3. Thank You. Appreciate what you just did. It is an act of bravery when you dare to examine yourself and work toward forgiveness. You just wrangled your courage, it may have been difficult. Thank yourself – have gratitude that you are willing to try. Many people give up on themselves without ever trying. Give yourself some credit and some support.
4. I Love You. Say this to yourself – try to mean it. A part of why we deny ourselves forgiveness is a lack of love. I feel love as a mixture of tenderness, affection, kindness, appreciation, and a true desire to be of service (it has no limits or conditions). Whatever you would add or subtract from that definition is just fine. The point is this: you deserve love. Feel it within yourself. Give yourself permission to love. Begin with you.
Remember, in Labyrinth, when Sarah speaks those magic words that banish the Goblin King – “You have no power over me!” That is the moment when things, for her, get better. Reclaim yourself. Whatever your story, whatever your list of grievances, whomever you blame, let it go.

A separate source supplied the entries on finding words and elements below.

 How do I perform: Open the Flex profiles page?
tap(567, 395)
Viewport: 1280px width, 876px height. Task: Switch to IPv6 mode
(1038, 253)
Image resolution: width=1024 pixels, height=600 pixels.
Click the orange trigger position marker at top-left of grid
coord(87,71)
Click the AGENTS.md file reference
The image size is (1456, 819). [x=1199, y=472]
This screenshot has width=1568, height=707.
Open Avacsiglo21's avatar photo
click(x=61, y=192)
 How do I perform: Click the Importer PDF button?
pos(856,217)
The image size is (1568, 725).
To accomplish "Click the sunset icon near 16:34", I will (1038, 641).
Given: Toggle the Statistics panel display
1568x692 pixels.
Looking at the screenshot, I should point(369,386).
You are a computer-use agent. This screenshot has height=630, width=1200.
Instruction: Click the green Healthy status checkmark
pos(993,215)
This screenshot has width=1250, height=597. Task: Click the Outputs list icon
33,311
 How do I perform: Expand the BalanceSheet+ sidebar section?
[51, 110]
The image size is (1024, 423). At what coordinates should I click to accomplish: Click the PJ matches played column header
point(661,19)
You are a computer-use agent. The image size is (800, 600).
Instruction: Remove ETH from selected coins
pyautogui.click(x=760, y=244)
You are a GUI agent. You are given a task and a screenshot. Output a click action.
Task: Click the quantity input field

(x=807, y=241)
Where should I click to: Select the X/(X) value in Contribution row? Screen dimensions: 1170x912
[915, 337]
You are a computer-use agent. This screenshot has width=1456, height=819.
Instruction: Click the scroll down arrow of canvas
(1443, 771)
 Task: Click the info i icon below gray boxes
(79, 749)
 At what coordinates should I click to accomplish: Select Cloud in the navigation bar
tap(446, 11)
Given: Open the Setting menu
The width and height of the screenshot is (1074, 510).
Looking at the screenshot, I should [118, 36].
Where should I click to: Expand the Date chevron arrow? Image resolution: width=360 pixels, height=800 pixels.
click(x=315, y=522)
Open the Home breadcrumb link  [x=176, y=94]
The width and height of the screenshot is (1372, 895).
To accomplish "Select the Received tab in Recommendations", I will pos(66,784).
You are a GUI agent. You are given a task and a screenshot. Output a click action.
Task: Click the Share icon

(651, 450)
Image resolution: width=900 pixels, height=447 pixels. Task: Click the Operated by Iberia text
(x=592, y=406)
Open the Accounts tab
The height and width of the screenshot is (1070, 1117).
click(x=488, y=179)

Yes, it has become a part of your identity. You may have no idea what you look like without your victimhood… it may be uncomfortable, scary, you may feel like you have no idea who you are without the weight of all of the anguish and anxiety. It’s okay. Take a breath. Move at your pace. Be thoughtful. Ask others for help. Be gentle with yourself. Commit to who you would like to be, and remember to choose that person when you feel challenged.
“Our revenge will be the laughter of our children.” – Bobby Sands
Part of letting go is giving up any hoped for apology, it might even be accepting that justice is not always ours to see. Release yourself from the poison of waiting for these things. You deserve a happy life, a life that you choose every day. You deserve to forgive, to love, to laugh, to be sober, to be happy, to be healthy. You deserve to feel your life, free from fear. You deserve that choice – it is already yours.
We still get hurt – forgiveness is not an inoculation against the pains of living in the world. Rather, it is a way to be resilient. It is a way of healing the heart. It is a tool that helps us to love – because even if we deny it outwardly, we want love.
My hope, is that your journey will be full of peace, love, and the very best of others. When it is challenging, I hope that you will find the tools to help you on your way, and strength in the memories of peaceful, loving moments, when you experienced the best of others. Remember not to give up on yourself – that you are deserving and have choices. Ask for help when needed. Remember to love. Remember to forgive.